Equipment Provision for Infectious Disease Control (EPI)

Background

As part of 2007 to 2015 National Development Strategy (NDS), Tajikistan has set the goal of achieving the Millennium Development Goals for health and medical care. These 2015 goals include reducing infant mortality and improving maternal health to two-thirds and three-fourths of their respective 1990s rates. Two others are to control the spread of infectious diseases such as HIV/AIDS and malaria, and to halve the number of people lacking safe drinking water.
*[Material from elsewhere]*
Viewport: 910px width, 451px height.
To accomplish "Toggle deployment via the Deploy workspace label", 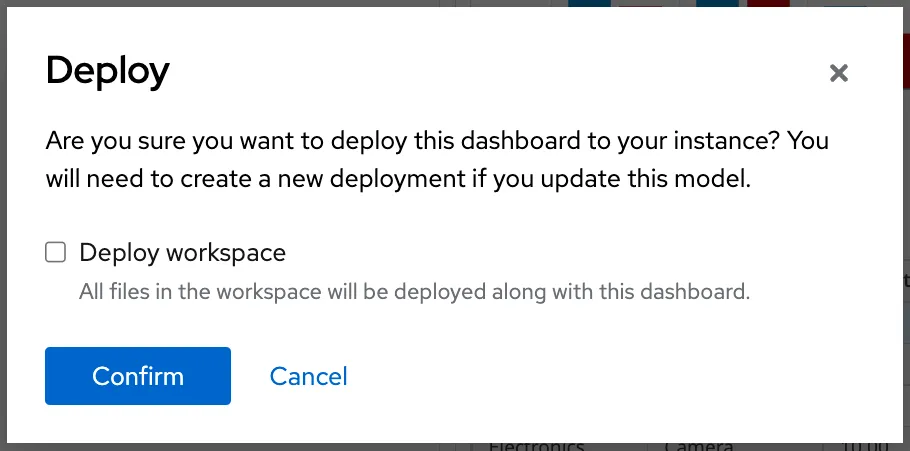I will [x=182, y=253].
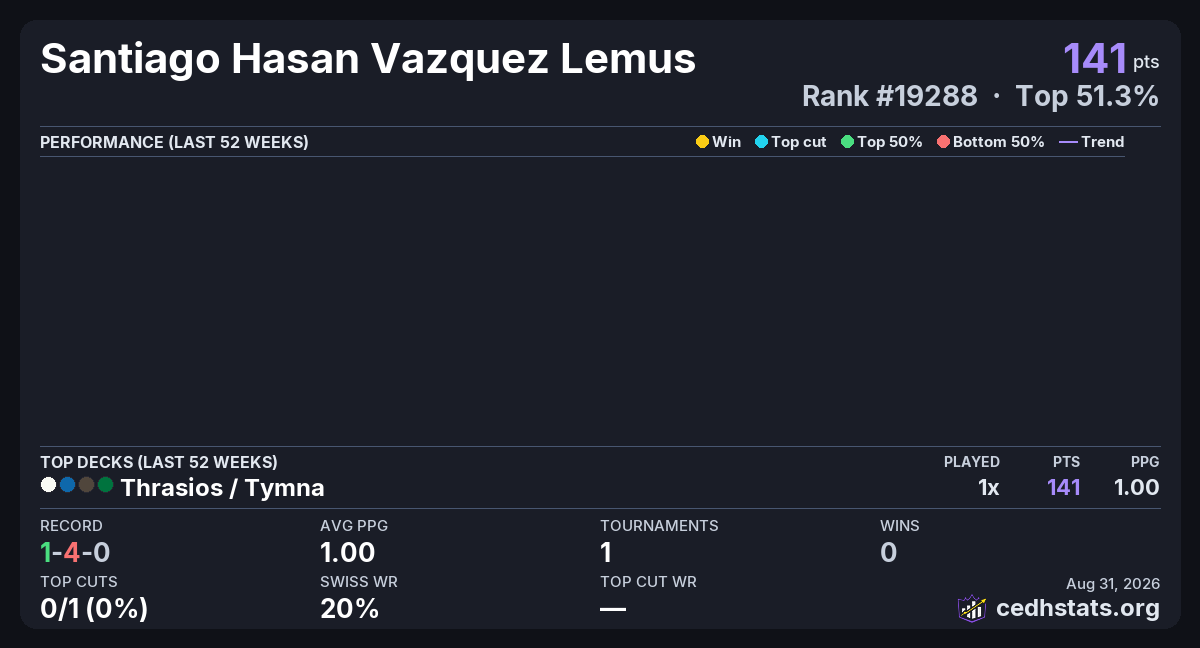Image resolution: width=1200 pixels, height=648 pixels.
Task: Toggle the Bottom 50% legend entry
Action: tap(991, 142)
After gaining independence in 1991, Tajikistan experienced civil war from 1991 to 1997, followed by economic depression and severe damage to its socioeconomic infrastructure. According to NDS data for 2003, Tajikistan had an infant mortality rate of 89 for every thousand, an under-five mortality rate of 118 for every thousand and a maternal mortality rate of 120 for every 100 thousand. Furthermore, the number of HIV/AIDS patients was 506 in 2005, the inoculation rate for infants under one year old was 95 percent in 2003 and the regional availability of safe drinking water was 47 percent in 2004. Overall, the people of Tajikistan are living under some of the harshest conditions in all of Central Asia.
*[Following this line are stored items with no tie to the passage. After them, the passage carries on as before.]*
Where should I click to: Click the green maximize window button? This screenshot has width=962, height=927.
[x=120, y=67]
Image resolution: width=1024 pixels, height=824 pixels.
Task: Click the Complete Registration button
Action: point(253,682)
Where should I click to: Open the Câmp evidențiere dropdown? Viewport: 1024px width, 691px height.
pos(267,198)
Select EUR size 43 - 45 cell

The 0.5 percent of Tajikistan’s national budget devoted to health care in 2006 is expected to rise to two percent by 2010, with plans in place to gradually raise the vaccine purchasing budget from its 2006 allocation of 300 thousand US dollars.

Objective

Tajikistan has an inoculation rate exceeding 95 percent, which resulted in the eradication of polio in 2003. The goal now is to eradicate measles by 2010.
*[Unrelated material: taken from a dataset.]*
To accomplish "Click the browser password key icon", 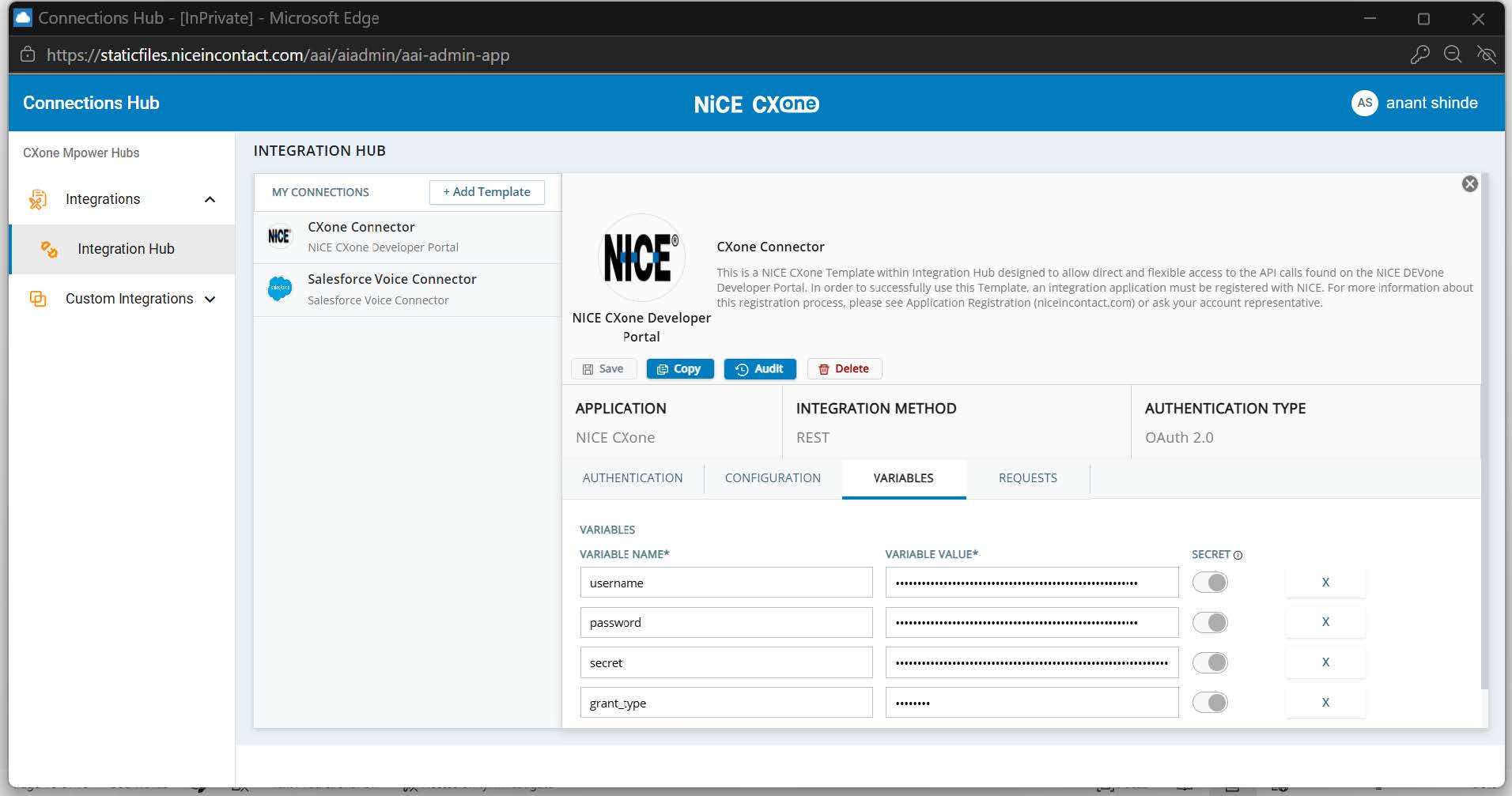I will pyautogui.click(x=1419, y=55).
Six vaccinations are presently mandatory in the country: BCG (Bacillus Calmette-Guérin) for tuberculosis, DTP (diphtheria, tetanus and pertussis), measles, OPV (oral polio vaccine), hepatitis B and DT (diphtheria and tetanus). JICA is planning to partner with UNICEF to reduce the infant mortality rate by supplying 40 million yen’s worth of four of the vaccines: BCG, polio, DTP and measles (which supply was discontinued from FY2007). The two remaining vaccines are being supplied through the Tajikistan Ministry of Health’s budget and the Global Alliance for Vaccines and Immunization (GAVI) of the Bill & Melinda Gates Foundation.*

*Note: However, GAVI stopped providing hepatitis B vaccines in 2008, with the Ministry of Health assuming 10 percent of the supply in 2007 and 40 percent in 2008. GAVI is also procuring disposable supplies such as vaccine syringes and medical waste disposal safety boxes, and is obtaining vaccines from Japan.

Project Overview

Between 2005 and 2009, four vaccines are being supplied for 280 thousand infants under five years old out of total population of 795 thousand (as of 2006). The costs for vaccines in 2005, 2006, and 2007 have respectively amounted to 34.9 billion yen, 27.6 billion yen and 39.6 billion. A 2006 shortfall was compensated by UNICEF procurement.